Tasks to complete:
• a. In the IMEC news item, which frequency range does IMEC's demonstrated 54Mbps communication system work in?
• b. Retype the records from the line with "Where should I click to: Open the clipboard" up to and including the line with "pos(721,160)".

Imec News

Archive 2001

IMEC’s VISION OF THE INTERACTIVE HOME:

13/03/2001

Munich, 13 March 2001….With the steady improvement of broadband access technology,  IMEC foresees that interactive services for the private customer will become a reality in the near future. However, to exploit the possibility of an interactive home to its fullest extent, two major technology breakthroughs are necessary in the areas of broadband wireless in-home communication and reconfigurable appliances.

At DATE 2001, IMEC hosts various live demonstrations at its booth to illustrate how such an interactive system can be implemented.

The majority of in-home interactive services will not be performed via a PC but rather via TV, set-top box or other appliances.  While these appliances currently have a fixed functionality, interactive services will allow these to be changed via the network. Reconfiguration of functionality can be achieved both by programmable processors or reconfigurable hardware (FPGAs).  A first step in this development is the realization of an FPGA-based Internet camera, the functionality of which can be changed over the network.

To connect these reconfigurable appliances to the access network, a broadband indoor communication technology is needed. For this purpose, IMEC has demonstrated a 54Mbps communication system based on orthogonal frequency division multiplexing (OFDM), and working in the 5GHz frequency range. Integrated solutions for both high-speed digital signal processing and radio front-end have also been achieved.  IMEC’s ultimate goal is to enable wireless communication between two or more terminals, with a capacity of well over 100Mbit/s, based on OFDM.  Current research at IMEC is therefore focused on turbo coding, adaptive loading and the use of multiple antennas.

Recorded information:
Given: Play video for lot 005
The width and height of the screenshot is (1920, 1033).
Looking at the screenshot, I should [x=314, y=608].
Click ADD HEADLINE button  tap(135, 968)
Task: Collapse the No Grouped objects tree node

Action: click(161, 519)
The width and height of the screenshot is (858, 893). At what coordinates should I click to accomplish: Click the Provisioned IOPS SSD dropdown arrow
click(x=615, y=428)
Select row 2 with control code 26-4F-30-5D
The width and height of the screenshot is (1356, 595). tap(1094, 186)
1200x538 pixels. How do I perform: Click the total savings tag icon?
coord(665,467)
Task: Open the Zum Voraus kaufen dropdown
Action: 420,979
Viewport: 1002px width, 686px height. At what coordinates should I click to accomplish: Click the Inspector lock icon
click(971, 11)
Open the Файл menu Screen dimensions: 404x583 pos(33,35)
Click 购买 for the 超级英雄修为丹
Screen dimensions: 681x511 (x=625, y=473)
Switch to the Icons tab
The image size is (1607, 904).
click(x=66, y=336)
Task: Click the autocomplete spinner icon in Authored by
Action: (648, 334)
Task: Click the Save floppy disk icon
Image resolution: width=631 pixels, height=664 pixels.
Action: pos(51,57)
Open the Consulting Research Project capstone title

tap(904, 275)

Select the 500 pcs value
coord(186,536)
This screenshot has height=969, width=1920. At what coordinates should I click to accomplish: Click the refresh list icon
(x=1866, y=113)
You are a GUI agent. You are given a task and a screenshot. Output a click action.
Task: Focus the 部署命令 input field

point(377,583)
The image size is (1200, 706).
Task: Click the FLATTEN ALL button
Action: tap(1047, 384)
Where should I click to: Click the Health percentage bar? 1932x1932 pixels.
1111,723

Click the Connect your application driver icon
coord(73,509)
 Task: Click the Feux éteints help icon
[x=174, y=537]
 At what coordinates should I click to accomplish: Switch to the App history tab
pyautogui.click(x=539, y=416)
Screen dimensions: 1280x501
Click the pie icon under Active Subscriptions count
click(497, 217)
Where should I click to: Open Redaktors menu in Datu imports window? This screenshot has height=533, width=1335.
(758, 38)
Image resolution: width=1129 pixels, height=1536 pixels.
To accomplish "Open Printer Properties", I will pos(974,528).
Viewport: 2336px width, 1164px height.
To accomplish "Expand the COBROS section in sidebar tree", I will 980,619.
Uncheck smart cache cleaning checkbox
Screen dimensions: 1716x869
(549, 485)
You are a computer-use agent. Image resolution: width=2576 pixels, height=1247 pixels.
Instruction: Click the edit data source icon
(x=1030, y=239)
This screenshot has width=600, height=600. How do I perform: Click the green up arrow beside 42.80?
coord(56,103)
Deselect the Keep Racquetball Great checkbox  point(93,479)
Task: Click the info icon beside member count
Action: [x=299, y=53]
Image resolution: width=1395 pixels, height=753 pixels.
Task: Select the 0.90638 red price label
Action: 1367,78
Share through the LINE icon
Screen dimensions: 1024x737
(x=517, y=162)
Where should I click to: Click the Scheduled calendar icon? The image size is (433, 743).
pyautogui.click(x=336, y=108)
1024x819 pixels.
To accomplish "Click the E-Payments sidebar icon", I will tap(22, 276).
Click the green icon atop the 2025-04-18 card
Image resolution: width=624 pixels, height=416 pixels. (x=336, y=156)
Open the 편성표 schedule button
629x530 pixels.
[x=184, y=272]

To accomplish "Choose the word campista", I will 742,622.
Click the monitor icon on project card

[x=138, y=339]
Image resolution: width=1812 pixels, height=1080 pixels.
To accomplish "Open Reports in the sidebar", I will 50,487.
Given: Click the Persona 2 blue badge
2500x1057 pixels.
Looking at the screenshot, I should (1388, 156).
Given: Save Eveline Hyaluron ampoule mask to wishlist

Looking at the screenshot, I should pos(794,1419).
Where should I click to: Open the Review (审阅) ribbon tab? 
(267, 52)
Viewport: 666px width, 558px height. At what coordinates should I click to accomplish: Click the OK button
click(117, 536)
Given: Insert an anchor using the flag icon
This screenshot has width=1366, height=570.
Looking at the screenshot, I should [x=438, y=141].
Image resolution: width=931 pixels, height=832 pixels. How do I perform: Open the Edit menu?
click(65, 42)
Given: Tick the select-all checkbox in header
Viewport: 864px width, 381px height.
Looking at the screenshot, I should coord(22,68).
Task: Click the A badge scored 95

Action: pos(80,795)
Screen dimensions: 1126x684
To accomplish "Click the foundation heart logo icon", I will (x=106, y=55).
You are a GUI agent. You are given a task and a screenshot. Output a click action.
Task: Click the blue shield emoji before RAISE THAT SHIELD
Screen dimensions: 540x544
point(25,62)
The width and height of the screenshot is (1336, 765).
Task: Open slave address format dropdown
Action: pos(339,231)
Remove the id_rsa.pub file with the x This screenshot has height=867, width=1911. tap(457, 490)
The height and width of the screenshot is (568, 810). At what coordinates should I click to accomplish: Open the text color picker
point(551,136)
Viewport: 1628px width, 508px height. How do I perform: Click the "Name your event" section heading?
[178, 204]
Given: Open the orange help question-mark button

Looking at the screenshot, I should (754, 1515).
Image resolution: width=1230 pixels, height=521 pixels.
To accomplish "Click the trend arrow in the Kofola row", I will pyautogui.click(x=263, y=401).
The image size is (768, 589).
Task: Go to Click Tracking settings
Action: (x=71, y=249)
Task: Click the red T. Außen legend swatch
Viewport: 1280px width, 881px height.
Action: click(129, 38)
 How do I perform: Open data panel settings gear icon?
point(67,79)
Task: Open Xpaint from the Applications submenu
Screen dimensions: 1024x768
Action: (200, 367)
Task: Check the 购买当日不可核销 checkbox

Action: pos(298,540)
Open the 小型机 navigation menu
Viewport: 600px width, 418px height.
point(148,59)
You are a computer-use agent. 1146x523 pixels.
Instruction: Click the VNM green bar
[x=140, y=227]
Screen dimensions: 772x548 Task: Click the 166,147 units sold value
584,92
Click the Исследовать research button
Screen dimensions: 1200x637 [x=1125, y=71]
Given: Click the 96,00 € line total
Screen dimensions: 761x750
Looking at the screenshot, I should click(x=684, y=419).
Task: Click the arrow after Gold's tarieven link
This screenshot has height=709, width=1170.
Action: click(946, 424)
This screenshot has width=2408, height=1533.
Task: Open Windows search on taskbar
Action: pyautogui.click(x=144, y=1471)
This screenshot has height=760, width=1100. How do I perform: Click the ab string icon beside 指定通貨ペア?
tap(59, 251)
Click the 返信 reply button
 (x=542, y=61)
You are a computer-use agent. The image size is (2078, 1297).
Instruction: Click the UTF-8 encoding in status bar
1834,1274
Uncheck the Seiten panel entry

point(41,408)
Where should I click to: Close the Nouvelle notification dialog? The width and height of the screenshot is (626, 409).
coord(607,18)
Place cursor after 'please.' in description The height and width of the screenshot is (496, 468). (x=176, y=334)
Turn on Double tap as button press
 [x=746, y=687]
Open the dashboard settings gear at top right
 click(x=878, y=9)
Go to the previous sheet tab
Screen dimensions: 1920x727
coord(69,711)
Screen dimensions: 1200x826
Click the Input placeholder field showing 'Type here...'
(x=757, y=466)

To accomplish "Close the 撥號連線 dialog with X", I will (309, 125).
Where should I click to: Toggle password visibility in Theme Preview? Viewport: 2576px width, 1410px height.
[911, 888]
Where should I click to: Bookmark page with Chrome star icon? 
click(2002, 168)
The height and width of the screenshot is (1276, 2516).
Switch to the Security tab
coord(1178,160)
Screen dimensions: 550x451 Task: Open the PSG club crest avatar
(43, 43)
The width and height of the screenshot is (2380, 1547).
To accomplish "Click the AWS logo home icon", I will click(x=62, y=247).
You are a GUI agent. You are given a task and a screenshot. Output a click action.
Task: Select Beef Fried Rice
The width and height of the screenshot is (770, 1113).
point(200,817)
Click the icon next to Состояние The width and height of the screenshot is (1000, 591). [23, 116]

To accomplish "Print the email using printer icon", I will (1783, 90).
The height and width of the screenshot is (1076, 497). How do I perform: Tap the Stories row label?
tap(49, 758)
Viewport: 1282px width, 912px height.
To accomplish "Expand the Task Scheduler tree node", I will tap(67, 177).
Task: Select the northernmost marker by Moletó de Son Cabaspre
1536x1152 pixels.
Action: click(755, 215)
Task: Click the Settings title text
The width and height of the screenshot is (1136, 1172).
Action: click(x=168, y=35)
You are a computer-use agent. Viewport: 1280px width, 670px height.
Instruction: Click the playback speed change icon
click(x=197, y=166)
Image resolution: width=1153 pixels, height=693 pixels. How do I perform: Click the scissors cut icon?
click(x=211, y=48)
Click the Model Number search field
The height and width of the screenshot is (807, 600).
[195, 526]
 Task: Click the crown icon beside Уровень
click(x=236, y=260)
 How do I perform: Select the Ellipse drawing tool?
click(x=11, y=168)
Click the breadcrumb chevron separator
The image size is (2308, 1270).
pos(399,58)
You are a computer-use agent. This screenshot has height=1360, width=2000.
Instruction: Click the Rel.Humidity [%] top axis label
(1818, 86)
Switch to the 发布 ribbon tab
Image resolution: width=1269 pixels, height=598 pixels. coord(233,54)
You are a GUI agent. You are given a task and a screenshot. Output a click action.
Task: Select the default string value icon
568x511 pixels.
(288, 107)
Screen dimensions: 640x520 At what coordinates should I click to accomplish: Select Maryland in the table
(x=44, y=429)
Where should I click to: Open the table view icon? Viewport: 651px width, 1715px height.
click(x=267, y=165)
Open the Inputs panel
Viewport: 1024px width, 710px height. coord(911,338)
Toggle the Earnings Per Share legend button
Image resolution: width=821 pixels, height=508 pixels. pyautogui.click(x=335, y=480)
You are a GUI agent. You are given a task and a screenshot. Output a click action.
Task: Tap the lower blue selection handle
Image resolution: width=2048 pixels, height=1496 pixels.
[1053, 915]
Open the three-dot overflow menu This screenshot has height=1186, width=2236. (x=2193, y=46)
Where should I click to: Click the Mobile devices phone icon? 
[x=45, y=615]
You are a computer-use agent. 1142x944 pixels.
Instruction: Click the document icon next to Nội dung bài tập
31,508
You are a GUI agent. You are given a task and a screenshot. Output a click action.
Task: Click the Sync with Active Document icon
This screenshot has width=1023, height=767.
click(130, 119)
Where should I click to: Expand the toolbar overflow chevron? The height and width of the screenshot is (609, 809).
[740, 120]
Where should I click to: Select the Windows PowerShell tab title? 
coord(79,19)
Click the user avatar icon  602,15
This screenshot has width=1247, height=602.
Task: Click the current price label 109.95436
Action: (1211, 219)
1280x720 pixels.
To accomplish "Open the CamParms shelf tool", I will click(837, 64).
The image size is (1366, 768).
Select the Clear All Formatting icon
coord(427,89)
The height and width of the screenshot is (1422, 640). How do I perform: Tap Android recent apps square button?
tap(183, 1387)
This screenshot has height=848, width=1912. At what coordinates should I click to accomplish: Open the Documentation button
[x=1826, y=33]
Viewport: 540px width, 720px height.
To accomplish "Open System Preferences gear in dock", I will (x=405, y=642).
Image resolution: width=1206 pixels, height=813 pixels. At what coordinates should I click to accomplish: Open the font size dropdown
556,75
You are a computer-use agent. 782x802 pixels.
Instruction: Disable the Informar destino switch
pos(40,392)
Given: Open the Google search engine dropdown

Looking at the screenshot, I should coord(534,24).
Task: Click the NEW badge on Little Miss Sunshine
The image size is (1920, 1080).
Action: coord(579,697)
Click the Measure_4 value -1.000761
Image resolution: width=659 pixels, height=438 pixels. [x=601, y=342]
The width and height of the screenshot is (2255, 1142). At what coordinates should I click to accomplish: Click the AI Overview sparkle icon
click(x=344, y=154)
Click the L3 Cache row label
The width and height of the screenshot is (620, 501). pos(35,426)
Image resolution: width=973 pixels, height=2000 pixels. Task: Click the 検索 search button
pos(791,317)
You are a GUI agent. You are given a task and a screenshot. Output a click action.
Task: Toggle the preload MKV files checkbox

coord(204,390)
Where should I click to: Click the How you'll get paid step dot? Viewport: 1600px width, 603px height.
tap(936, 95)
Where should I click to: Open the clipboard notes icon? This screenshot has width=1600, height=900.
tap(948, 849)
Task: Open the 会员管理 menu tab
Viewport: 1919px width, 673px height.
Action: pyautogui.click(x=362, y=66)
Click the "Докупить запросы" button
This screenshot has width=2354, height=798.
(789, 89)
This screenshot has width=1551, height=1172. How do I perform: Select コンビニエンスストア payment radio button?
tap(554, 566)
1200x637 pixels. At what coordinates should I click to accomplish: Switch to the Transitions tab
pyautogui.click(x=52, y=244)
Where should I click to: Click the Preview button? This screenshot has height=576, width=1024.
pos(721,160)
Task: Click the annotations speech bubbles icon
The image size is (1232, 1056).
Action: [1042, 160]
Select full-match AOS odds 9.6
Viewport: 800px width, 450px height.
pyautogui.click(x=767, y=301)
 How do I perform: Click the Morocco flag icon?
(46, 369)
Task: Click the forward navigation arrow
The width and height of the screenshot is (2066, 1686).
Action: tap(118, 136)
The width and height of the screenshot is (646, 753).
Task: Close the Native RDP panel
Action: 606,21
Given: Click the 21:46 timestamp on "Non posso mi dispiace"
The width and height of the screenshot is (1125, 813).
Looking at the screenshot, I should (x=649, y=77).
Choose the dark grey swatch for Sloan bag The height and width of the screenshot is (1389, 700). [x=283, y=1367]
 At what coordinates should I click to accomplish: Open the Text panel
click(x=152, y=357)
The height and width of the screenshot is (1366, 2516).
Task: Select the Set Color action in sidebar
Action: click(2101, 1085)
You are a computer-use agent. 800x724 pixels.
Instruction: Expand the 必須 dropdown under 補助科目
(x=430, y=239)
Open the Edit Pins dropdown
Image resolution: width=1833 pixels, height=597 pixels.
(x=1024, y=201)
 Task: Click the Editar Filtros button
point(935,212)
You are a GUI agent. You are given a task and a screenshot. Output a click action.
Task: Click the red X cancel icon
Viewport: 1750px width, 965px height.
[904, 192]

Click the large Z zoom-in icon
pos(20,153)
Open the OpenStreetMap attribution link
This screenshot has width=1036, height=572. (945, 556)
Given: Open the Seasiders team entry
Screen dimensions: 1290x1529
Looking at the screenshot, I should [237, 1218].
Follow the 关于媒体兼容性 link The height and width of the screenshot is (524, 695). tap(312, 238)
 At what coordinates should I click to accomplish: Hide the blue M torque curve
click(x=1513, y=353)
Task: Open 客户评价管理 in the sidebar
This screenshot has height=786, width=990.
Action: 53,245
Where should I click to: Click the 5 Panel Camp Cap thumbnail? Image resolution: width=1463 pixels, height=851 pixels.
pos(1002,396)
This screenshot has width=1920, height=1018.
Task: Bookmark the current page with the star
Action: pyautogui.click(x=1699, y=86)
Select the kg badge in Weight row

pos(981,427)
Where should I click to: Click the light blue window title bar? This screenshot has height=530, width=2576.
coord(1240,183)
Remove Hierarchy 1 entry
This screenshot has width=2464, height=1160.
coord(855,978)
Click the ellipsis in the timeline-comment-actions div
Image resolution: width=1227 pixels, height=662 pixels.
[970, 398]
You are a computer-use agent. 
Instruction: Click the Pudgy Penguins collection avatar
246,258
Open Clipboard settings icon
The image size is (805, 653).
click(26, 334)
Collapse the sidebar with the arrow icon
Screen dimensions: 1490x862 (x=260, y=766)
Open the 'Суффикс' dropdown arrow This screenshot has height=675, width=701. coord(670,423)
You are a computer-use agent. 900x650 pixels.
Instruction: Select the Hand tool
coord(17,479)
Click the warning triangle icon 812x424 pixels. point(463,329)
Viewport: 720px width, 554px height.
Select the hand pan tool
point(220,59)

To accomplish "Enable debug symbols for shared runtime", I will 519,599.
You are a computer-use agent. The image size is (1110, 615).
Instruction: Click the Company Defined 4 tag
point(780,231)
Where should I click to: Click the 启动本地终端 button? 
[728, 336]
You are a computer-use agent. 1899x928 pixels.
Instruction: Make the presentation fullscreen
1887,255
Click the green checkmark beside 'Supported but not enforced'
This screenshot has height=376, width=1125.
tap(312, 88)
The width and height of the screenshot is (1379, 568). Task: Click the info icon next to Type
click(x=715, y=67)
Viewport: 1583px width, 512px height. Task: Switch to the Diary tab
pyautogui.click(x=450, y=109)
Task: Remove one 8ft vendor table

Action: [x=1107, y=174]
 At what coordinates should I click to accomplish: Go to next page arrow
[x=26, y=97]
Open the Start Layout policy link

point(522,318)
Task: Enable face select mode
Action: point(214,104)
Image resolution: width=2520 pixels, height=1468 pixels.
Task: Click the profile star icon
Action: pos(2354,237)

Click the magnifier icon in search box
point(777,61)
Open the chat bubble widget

Answers by task:
• a. The 5GHz frequency range.

• b.
Where should I click to: Open the clipboard notes icon? This screenshot has width=1600, height=900.
tap(948, 849)
Task: Open the 会员管理 menu tab
Viewport: 1919px width, 673px height.
Action: pyautogui.click(x=362, y=66)
Click the "Докупить запросы" button
This screenshot has width=2354, height=798.
(789, 89)
This screenshot has width=1551, height=1172. How do I perform: Select コンビニエンスストア payment radio button?
tap(554, 566)
1200x637 pixels. At what coordinates should I click to accomplish: Switch to the Transitions tab
pyautogui.click(x=52, y=244)
Where should I click to: Click the Preview button? This screenshot has height=576, width=1024.
pos(721,160)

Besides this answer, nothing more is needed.